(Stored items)
== == ==

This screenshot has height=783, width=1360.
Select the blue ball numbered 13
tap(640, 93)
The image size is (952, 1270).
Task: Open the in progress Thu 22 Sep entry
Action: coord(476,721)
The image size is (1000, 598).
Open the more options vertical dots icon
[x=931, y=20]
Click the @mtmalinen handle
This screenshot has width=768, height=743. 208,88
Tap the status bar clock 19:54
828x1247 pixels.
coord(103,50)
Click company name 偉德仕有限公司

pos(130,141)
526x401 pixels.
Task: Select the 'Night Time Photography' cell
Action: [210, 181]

== == ==

ABOUT THIS TASK >> Every entry must be quoted exactly as it appears above.

FINAL ANSWER >>
This screenshot has height=783, width=1360.
Select the blue ball numbered 13
tap(640, 93)
The image size is (952, 1270).
Task: Open the in progress Thu 22 Sep entry
Action: coord(476,721)
The image size is (1000, 598).
Open the more options vertical dots icon
[x=931, y=20]
Click the @mtmalinen handle
This screenshot has width=768, height=743. 208,88
Tap the status bar clock 19:54
828x1247 pixels.
coord(103,50)
Click company name 偉德仕有限公司

pos(130,141)
526x401 pixels.
Task: Select the 'Night Time Photography' cell
Action: [210, 181]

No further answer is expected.